WASHINGTON— House Democrats are asking the Department of Labor to substantially narrow the scope of the term “fiduciary” for purposes of selling retirement products in any new rule proposed by the agency.

More than 30 Democrats, members of both the House Financial Services and Ways and Means Committee joined in sending the letter Monday to DOL secretary Hilda Solis.

The letter “applauded” the agency’s decision to withdraw and re-propose the rule.

“Again, thank you for withdrawing the proposed rule defining the term ‘fiduciary’, thereby opening the door to a more robust public policy dialogue,” the letter said. “We look forward to working with you on these critical issues.”

It deals with the agency’s decision in September to withdraw and re-propose a regulation that would have imposed a fiduciary standard on sale of IRAs and similar products covered under the Employee Retirement Income Security Act.
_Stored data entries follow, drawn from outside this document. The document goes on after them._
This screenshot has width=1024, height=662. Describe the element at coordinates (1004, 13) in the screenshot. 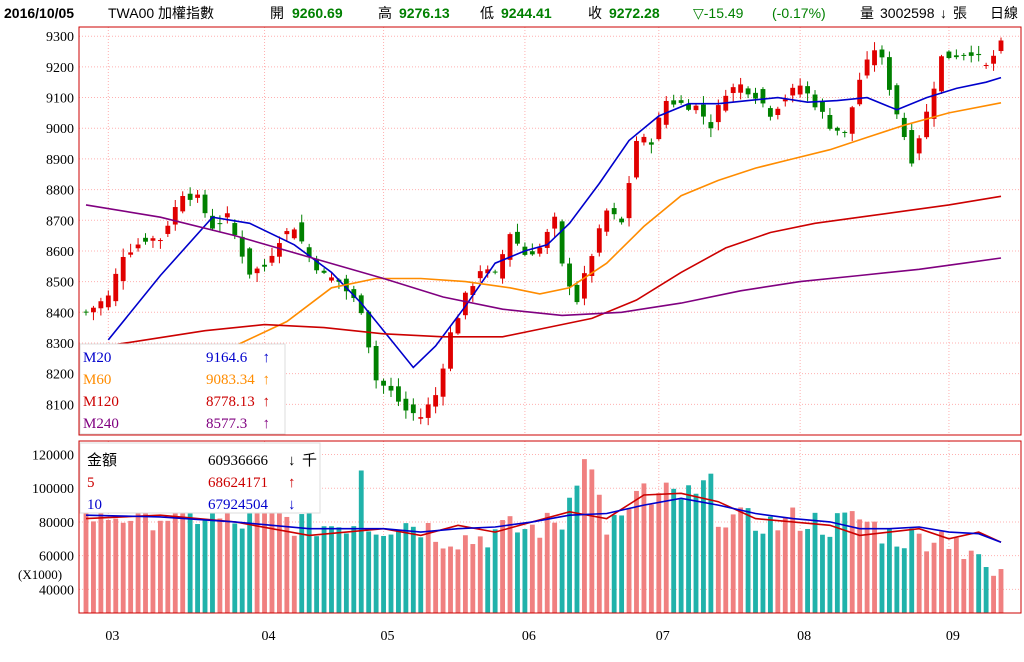

I see `period-label: 日線` at that location. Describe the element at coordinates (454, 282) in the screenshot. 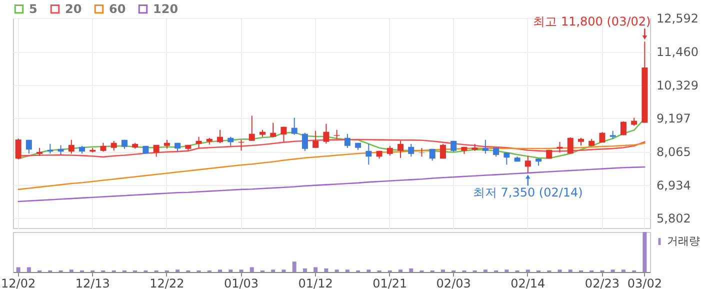

I see `x-tick-label: 02/03` at that location. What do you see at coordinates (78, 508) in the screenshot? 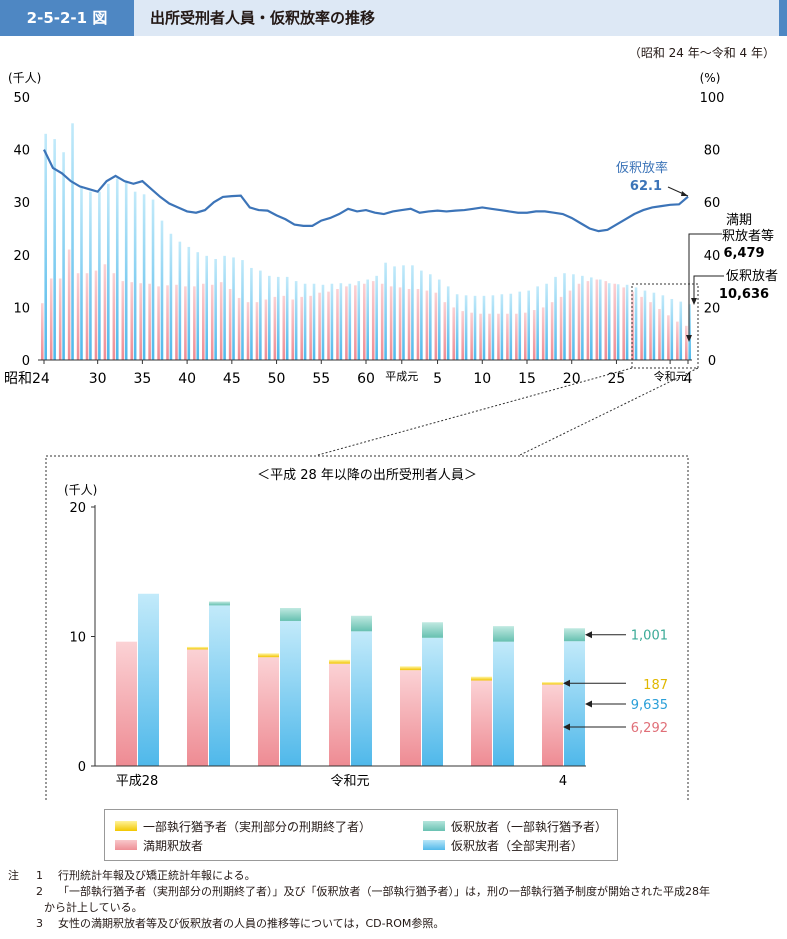
I see `inset-tick-label: 20` at bounding box center [78, 508].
The rule was withdrawn by Phyllis Borzi, director of the DOL’s Employee Benefits Security Administration under intense pressure from members of Congress, both Democratic and Republican, as well as investment advisors and others who sell retirement products.

She promised that it would be re-proposed in January and would keep in mind the concerns of interested parties.
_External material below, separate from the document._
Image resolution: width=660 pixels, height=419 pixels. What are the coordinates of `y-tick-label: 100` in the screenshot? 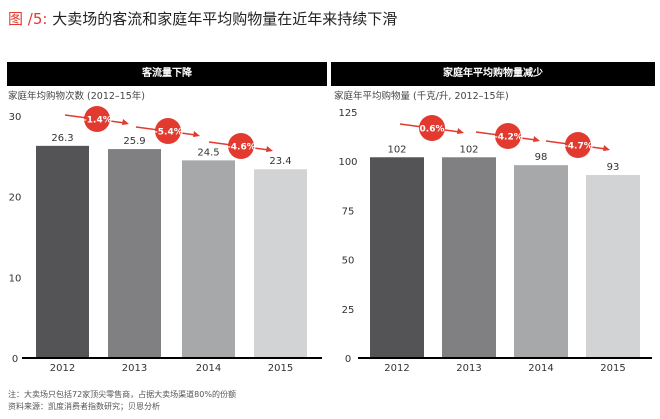 It's located at (348, 162). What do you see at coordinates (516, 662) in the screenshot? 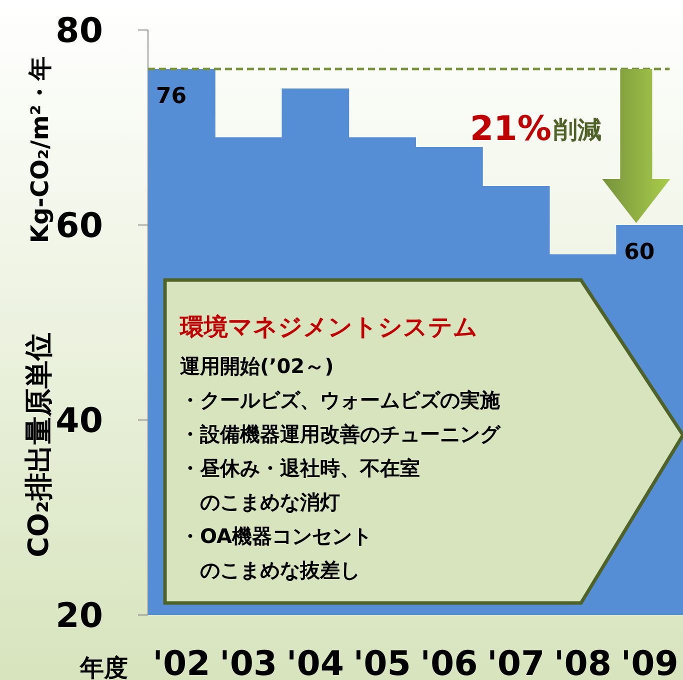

But, Borzi has made clear that IRAs would still be subject to the fiduciary standard in any revised rule.

Borzi has repeatedly said that federal retirement laws must be updated to protect workers and retirees who are now responsible for their own nest eggs through defined-contribution plans such as 401(k)s and IRAs.

In an appearance before a group of retirement professionals in October, the American Society of Pension Professionals and Actuaries, she said that, “We’ve created a system in which people’s retirement assets have gone from a regulated [defined-benefit] system to a system in which most of the assets are moving out at a rapid pace into the IRA marketplace, which is far less regulated than any other marketplace.”

Signers of the letter include Rep. Barney Frank, D-Mass., ranking minority member of the Financial Services Committee (FSC), as well as Rep. Carolyn McCarthy, D-N.Y., who is also a member of the committee, as well as of the New Democrat Coalition, which took the lead on behalf of Democrats to get the rule withdrawn.

The letter said that if the previous rule had been finalized as proposed, “millions of Americans would have been left without the ability to receive adequate investment education and assistance in planning for retirement.”

Furthermore, the letter said, “the proposal would have been harmful for the many small businesses that need help in providing retirement benefits for their employees.”

The letter was written with the help of the Financial Services Institute Inc., which lobbies for investment advisors and smaller broker-dealers. The group had argued that the strict rule would have forced smaller broker-dealers to withdraw from the retirement market.

It asks that the revised rule be:

– Narrowly drafted to address well-defined and documented concerns;

– Preserves the access of IRA owners and plan participants to investment services delivered by qualified financial professionals using whatever business model best fits the investor’s objectives; and

– Ensure that companies can receive the investment information they need to establish plans and offer sound investment options to their employees.